L’Union européenne, qui envoie 2.000 policiers et fonctionnaires administratifs pour surveiller la transition du Kosova vers l’indépendance, est divisée au sujet de la reconnaissance : la Chypre, la Grèce, la Roumanie, la Slovaquie et l’Espagne s’y sont opposés, déclarant que cela stimulerait les mouvements séparatistes.
Cependant, avec le chômage et la pauvreté de masse qui sévit au Kosova, les puissances impérialistes occidentales craignent que, sans accorder une certaine indépendance, une révolte ou une guerre civile ne se développe contre le contrôle du pays par l’étranger. Elles préfèrent donc donner plus de pouvoir à leurs vassaux de l’élite politique du Kosova tout en gardant dans leurs mains le contrôle final. Le « nouveau Kosova » n’est pas un véritable Etat souverain indépendant, mais un « semi-protectorat » des puissances occidentales.
L’Union Européenne va diriger le territoire tel l’Occident l’a déjà fait, tout comme pour la Bosnie, au cours de ces 10 dernières années, y compris en donnant un pouvoir gigantesque à « Bureau Civil International » qui aura le pouvoir d’abroger des lois et de démettre des fonctionnaires kosovares (Guardian, Londres, 20 février 2008). Le Kosova est d’une importance géostratégique essentielle pour l’impérialisme, en particulier dans le cadre de l’opposition face à la Russie. Les Etats-Unis ont déjà une importante base militaire dans le territoire.
L’Alternative socialiste
Sur base capitaliste, le sous-développement du Kosova, l’exploitation et la domination par des sociétés multinationales et des élites albanaises corrompues, l’extrême pauvreté et le chômage ne peuvent être surmontés.

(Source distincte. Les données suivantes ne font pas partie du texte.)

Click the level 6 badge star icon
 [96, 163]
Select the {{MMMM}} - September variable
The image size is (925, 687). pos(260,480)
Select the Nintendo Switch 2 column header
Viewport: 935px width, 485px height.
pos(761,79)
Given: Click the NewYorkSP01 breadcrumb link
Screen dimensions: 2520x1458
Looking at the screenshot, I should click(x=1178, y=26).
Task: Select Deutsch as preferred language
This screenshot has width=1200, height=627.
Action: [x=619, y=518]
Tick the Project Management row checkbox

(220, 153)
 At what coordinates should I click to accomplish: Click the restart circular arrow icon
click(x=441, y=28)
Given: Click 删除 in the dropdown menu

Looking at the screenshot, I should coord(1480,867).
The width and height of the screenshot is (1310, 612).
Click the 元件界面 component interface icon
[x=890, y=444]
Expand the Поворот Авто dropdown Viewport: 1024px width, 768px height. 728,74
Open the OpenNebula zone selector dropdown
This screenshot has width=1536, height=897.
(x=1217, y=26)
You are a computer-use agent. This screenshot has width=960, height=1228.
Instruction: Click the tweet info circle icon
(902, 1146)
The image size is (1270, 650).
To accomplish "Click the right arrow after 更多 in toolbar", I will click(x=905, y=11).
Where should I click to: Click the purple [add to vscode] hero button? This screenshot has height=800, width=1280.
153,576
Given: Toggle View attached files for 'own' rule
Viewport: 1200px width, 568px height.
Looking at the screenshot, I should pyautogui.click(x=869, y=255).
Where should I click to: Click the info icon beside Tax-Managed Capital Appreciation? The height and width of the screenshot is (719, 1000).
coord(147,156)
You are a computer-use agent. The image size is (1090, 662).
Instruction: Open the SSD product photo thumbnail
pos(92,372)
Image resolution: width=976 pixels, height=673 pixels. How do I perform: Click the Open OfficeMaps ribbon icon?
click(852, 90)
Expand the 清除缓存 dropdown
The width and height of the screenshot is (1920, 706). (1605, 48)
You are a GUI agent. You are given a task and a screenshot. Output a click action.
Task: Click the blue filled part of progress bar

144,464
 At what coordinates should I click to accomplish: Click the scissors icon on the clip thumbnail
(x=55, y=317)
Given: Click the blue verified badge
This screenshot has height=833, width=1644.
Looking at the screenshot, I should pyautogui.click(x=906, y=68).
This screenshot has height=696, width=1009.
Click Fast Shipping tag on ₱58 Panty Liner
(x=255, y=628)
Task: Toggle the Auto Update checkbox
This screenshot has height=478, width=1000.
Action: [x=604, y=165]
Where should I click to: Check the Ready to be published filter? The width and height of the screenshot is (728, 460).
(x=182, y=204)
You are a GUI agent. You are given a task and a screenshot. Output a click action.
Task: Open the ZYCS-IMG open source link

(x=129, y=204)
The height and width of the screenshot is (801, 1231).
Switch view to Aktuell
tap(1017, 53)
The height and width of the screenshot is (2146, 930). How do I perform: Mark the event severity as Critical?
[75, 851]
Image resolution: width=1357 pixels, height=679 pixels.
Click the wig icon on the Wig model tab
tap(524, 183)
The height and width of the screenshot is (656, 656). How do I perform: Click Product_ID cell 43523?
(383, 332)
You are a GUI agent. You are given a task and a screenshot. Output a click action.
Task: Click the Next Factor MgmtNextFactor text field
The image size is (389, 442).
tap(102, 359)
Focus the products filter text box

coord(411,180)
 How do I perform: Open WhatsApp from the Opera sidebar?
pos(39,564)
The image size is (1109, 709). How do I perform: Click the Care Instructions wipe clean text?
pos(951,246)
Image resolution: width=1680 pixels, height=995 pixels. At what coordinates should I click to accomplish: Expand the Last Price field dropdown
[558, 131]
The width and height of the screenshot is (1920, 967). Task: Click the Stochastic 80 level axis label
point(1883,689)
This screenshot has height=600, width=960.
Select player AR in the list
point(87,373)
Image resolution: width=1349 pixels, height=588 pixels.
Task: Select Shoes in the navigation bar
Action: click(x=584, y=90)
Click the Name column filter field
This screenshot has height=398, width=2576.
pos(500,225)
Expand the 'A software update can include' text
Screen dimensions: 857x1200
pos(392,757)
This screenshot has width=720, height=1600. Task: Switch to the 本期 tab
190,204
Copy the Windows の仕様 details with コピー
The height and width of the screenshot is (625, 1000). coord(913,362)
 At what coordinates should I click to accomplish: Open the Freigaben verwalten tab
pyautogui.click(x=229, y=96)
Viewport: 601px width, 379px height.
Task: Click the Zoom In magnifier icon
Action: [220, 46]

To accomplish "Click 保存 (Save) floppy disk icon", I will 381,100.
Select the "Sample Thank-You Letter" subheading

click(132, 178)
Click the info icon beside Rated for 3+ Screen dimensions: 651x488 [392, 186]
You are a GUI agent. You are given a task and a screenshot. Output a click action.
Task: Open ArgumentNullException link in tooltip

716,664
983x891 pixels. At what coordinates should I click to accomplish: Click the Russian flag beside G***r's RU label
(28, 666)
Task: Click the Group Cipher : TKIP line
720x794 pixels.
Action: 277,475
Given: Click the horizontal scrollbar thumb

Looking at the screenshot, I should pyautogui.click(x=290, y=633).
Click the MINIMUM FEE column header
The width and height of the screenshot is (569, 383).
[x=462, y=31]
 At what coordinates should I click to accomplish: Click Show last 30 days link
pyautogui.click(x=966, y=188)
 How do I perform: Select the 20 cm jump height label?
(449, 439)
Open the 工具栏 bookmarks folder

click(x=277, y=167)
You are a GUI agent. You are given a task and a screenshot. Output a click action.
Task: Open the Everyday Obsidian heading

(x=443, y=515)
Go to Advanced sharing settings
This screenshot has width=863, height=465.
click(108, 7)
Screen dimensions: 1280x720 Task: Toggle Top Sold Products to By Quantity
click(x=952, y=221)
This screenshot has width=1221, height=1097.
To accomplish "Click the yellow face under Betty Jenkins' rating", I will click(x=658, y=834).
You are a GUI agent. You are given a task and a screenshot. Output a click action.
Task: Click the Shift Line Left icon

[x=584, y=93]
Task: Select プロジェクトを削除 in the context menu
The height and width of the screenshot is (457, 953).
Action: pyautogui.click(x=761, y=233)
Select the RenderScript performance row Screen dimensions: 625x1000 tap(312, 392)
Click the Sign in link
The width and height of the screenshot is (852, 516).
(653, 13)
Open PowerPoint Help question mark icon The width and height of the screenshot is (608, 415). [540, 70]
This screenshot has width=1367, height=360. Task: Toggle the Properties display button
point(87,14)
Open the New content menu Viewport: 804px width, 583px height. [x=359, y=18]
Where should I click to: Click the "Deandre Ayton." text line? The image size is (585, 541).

Un Kosova capitaliste indépendant ne pourrait développer ni une industrie nationale forte, ni une réelle démocratie, ni une vraie indépendance.
Pour que le Kosova puisse devenir démocratique et économiquement viable, une transformation socialiste de la société est nécessaire, basée sur la propriété publique des secteurs primordiaux de l’économie sous le contrôle et la gestion des travailleurs. Une planification économique démocratique serait également nécessaire afin de satisfaire les besoins de la société.
Un Kosova socialiste indépendant garantirait tous les droits, notamment linguistiques et culturels, des minorités. Cela peut également impliquer l’autonomie pour la minorité serbe, si celle-ci le réclame.
C’est seulement sur cette base que les craintes des minorités d’être opprimées dans un Kosova indépendant à dominance albanaise peuvent être surmontées et qu’une vraie unité puisse être réalisée.
Ce serait un signal clair aux classes ouvrières des autres pays des Balkans qu’un Kosova socialiste indépendant veut surmonter le nationalisme dans cette région et cherche la coopération des peuples des Balkans.
Un appel devrait être lancé aux masses des travailleurs et des paysans des populations de l’ex-Yougoslavie et de l’Albanie pour emprunter un chemin socialiste et pour mettre sur pied une fédération volontaire, démocratique et socialiste des pays des Balkans.